High-resolution aperture synthesis of molecular gas in NGC 1068

Abstract

We present high-resolution (2.9" ~ 260 pc) aperture synthesis imaging of NGC 1068 in the CO J = 1 -> 0 line made with the Owens Valley Millimeter Interferometer. The major features seen in CO are (1) the inner spiral arms of molecular gas at ~ 15" radius (1.5 kpc) which originate from the ends of the central stellar bar, and (2) a compact source (~ 3") coincident with the Seyfert 2 nucleus.

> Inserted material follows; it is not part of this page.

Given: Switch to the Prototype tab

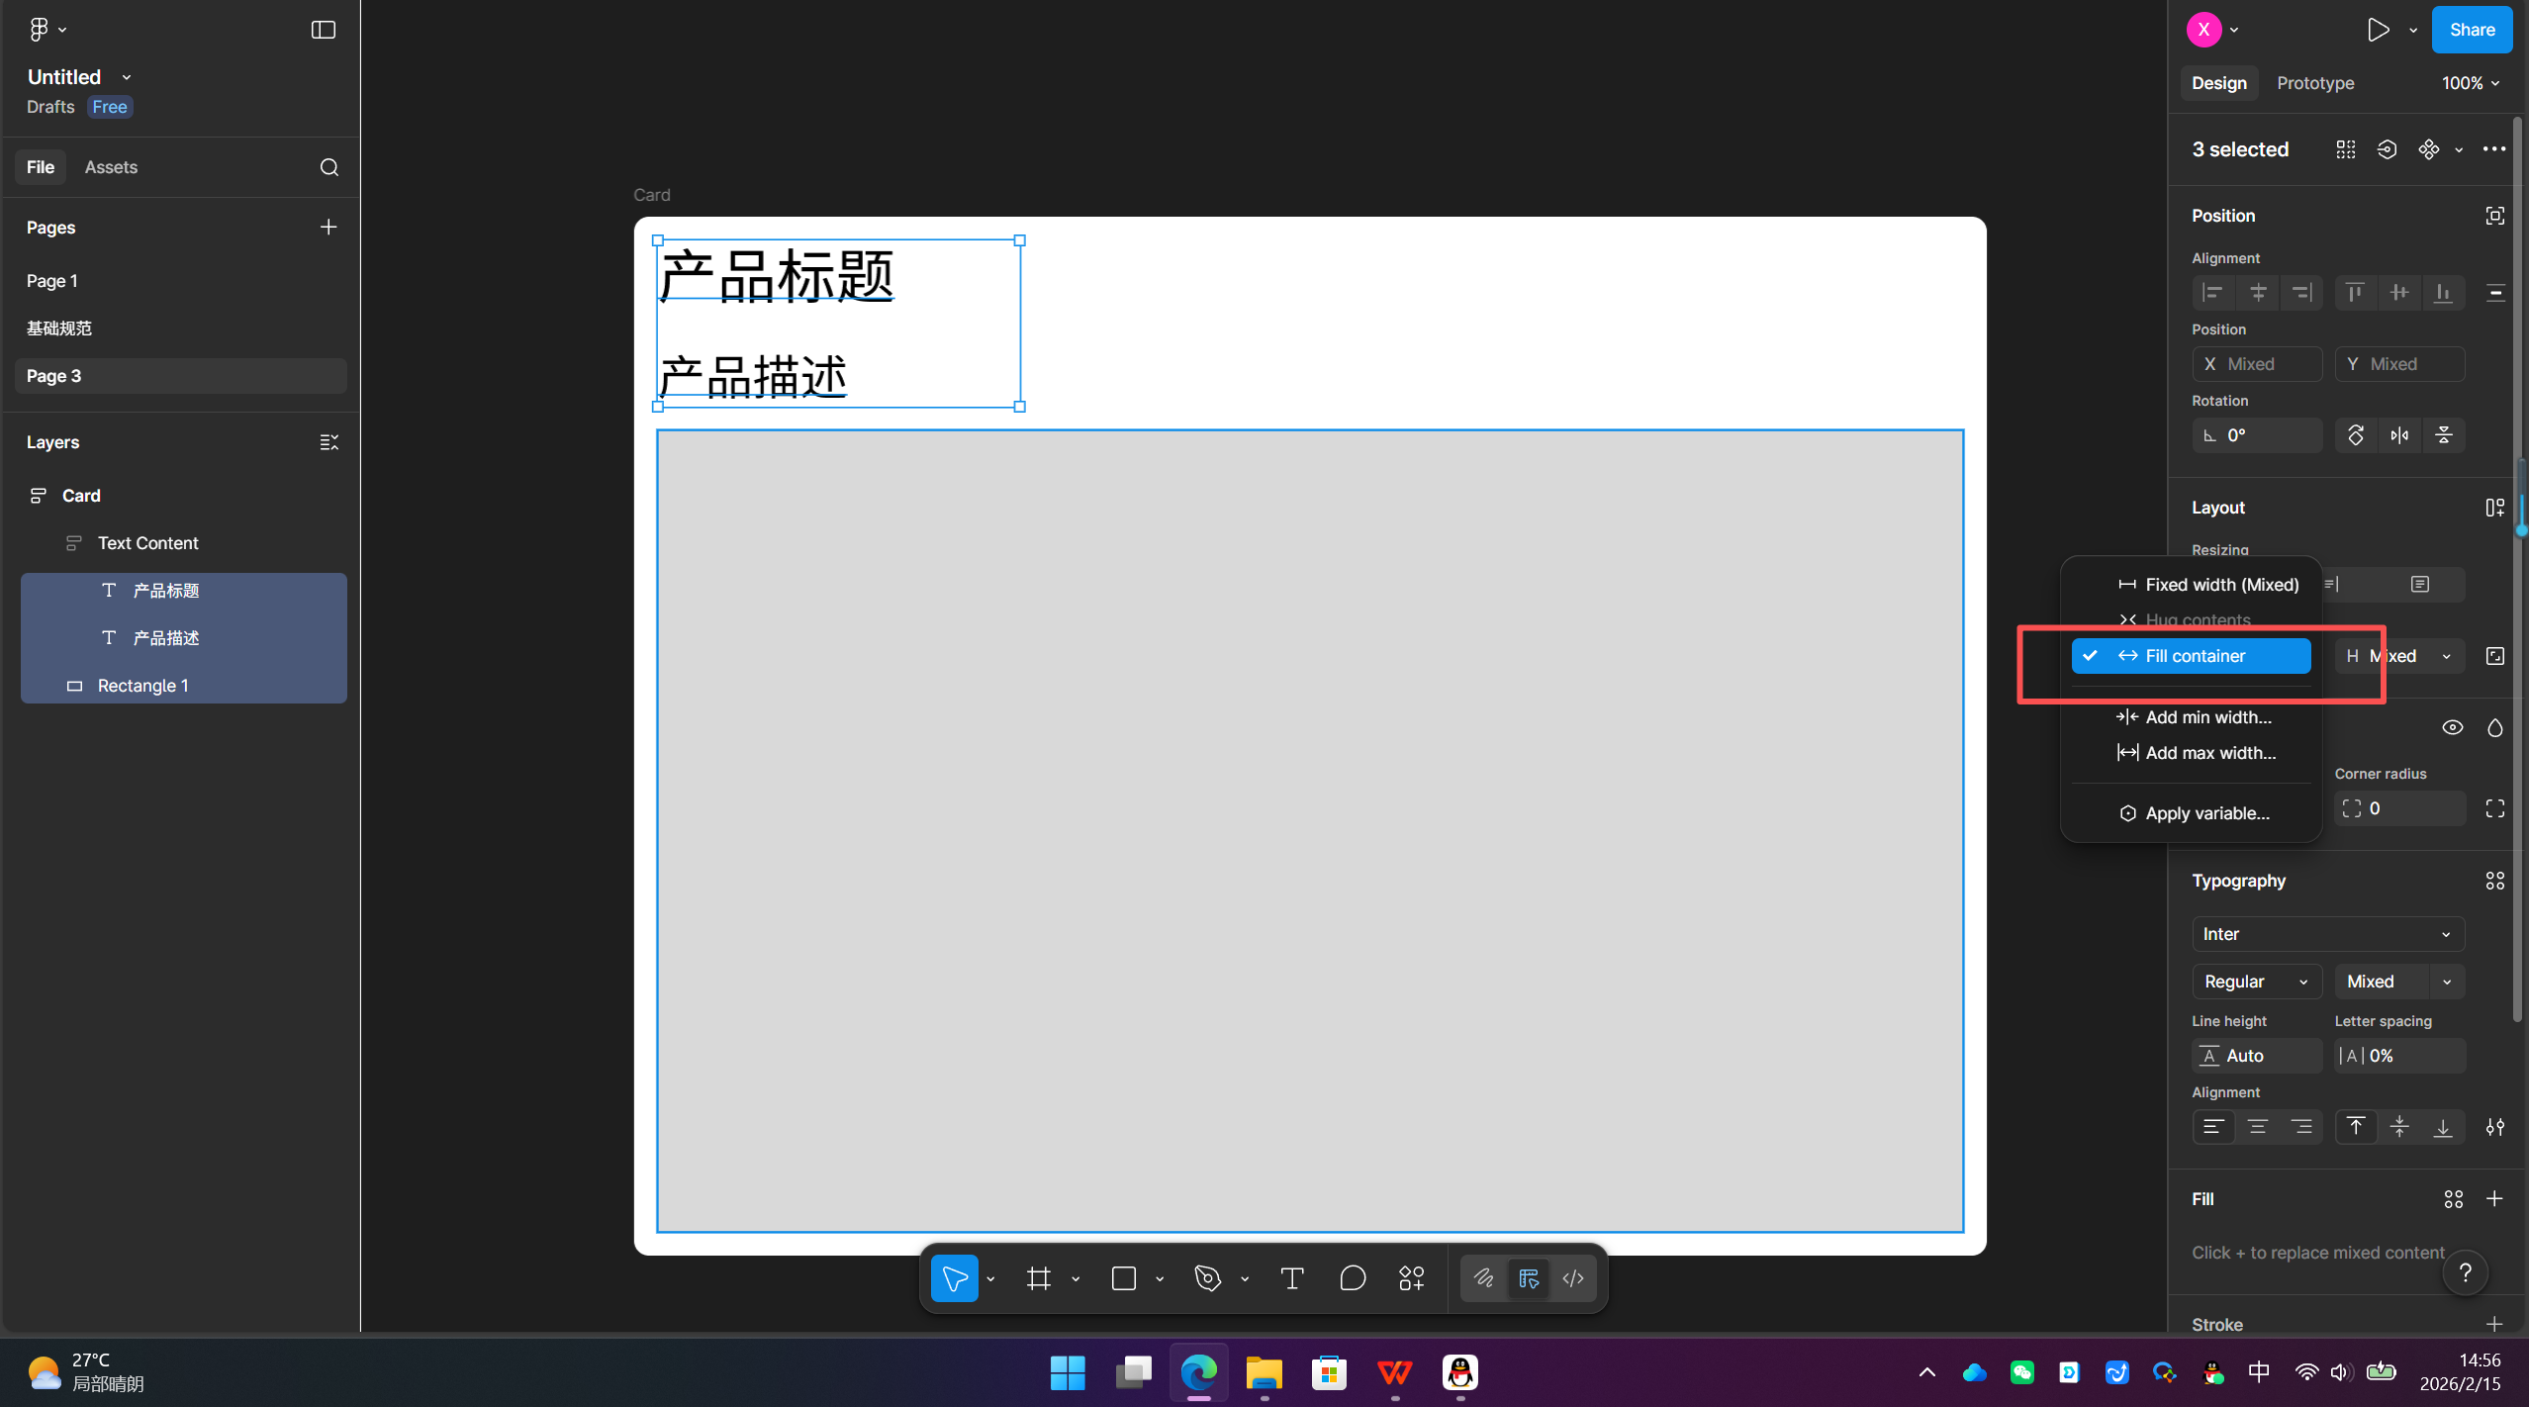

These components within 2 kpc of the galactic nucleus account for approximately 30% of the total molecular gas content in NGC 1068. The spiral arm CO emission is resolved into 38 discrete complexes which closely correlate with regions of strong Hα and 10 micron emission. The sizes of these structures range up to 500 pc and their masses derived from the CO line flux are (2 x 10^7^)-(7 x 10^8^) M_sun_. Somewhat smaller mass estimates are obtained from the virial theorem using the observed CO line widths and sizes, suggesting that these complexes may be self-gravitating. Radio continuum emission from the nucleus was detected at both 112 and 115 GHz. The flux density measured in the upper sideband (centered on the CO line) is significantly larger than the nonthermal radio continuum measured in the lower sideband. Assuming that this excess is CO line emission, then the derived H_2_ mass for the central source is 8 x 10^7^ M_sun_ (within 130 pc radius). The inferred column densities of neutral gas and dust are consistent with those inferred for the dusty torus hypothesized to obscure a Seyfert 1 nucleus. It is suggested that the stellar bar in the inner disk provides a common link between the spiral arm starbursts, the centimeter-wave radio jets, and the active nucleus phenomena through dynamical effects on the dense molecular gas.